• YOUR OBJECTIVE: Below are the records; return every line from the one that contains "The height and" to the last, exactly, skipping the pictures.

Stored data entries
______

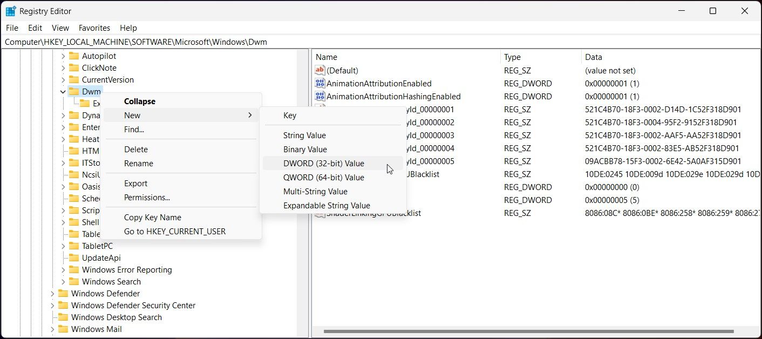
Task: Click the REG_DWORD icon beside AnimationAttributionHashingEnabled
Action: tap(321, 96)
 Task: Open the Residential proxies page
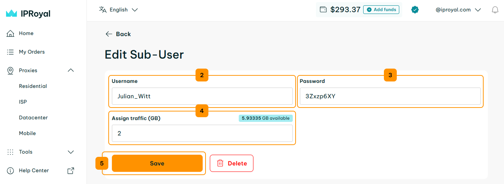(33, 86)
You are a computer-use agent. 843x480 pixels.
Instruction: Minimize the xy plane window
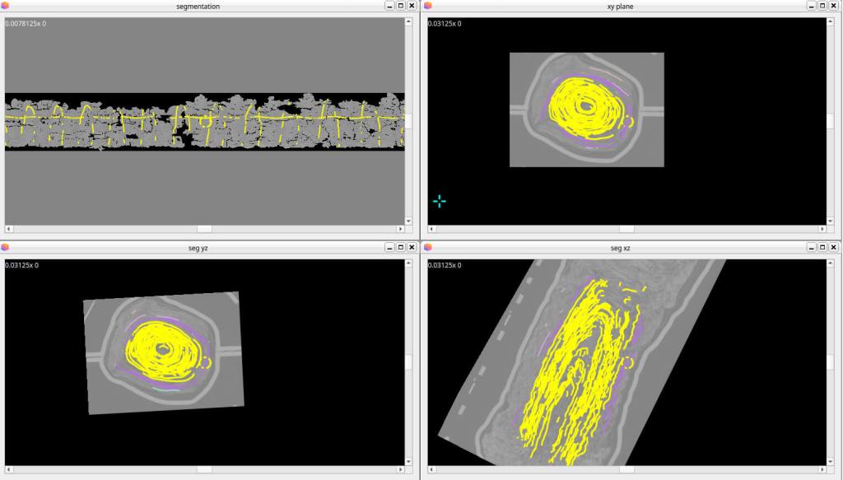[810, 6]
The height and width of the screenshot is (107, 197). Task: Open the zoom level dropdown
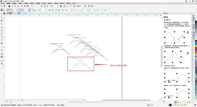pyautogui.click(x=58, y=6)
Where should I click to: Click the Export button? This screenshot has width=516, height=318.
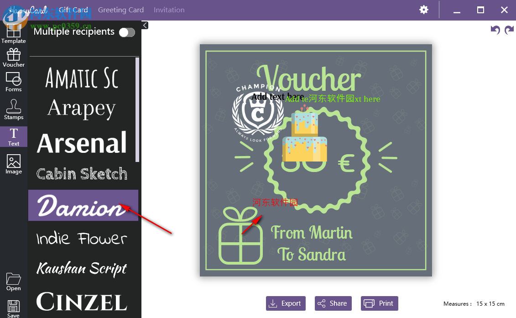(286, 303)
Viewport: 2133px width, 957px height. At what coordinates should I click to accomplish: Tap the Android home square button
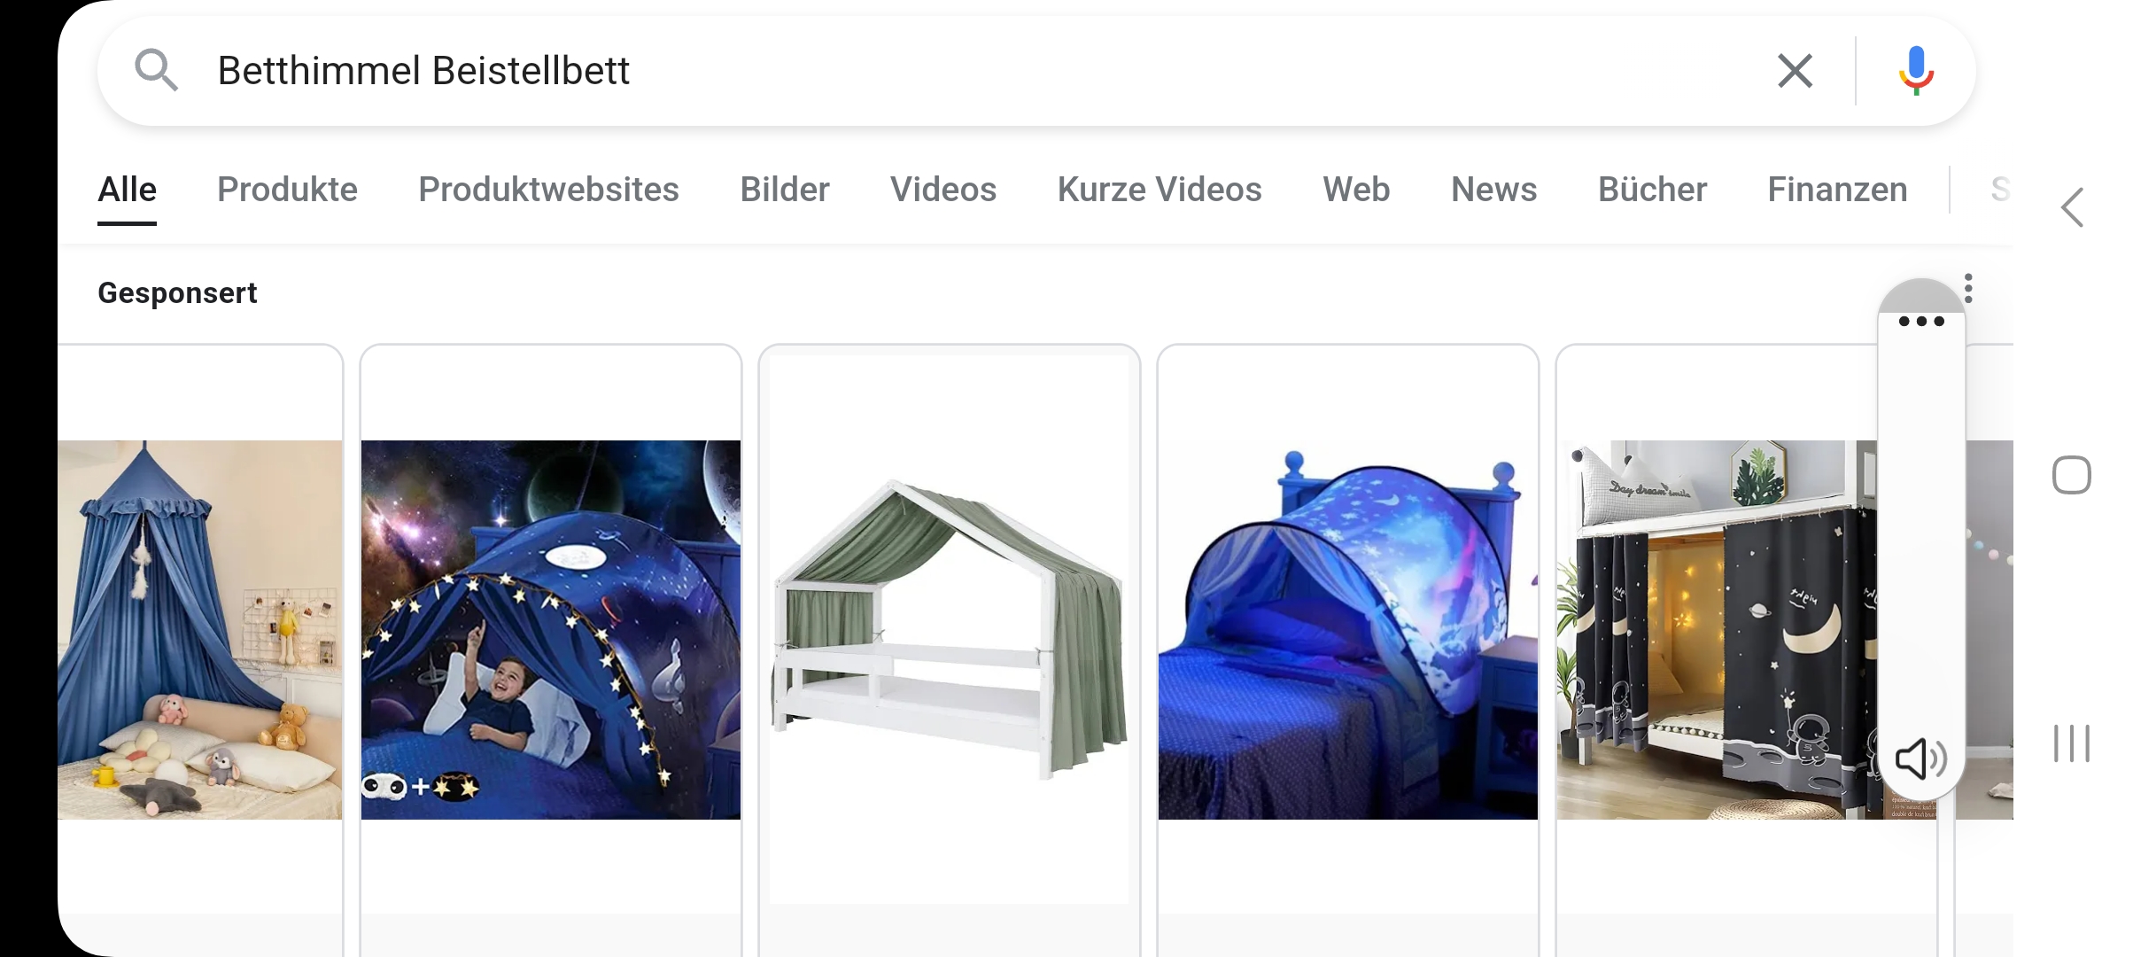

______

• REPLY:
The height and width of the screenshot is (107, 197). Task: Open the zoom level dropdown
pyautogui.click(x=58, y=6)
Where should I click to: Click the Export button? This screenshot has width=516, height=318.
(286, 303)
Viewport: 2133px width, 957px height. At what coordinates should I click to accomplish: Tap the Android home square button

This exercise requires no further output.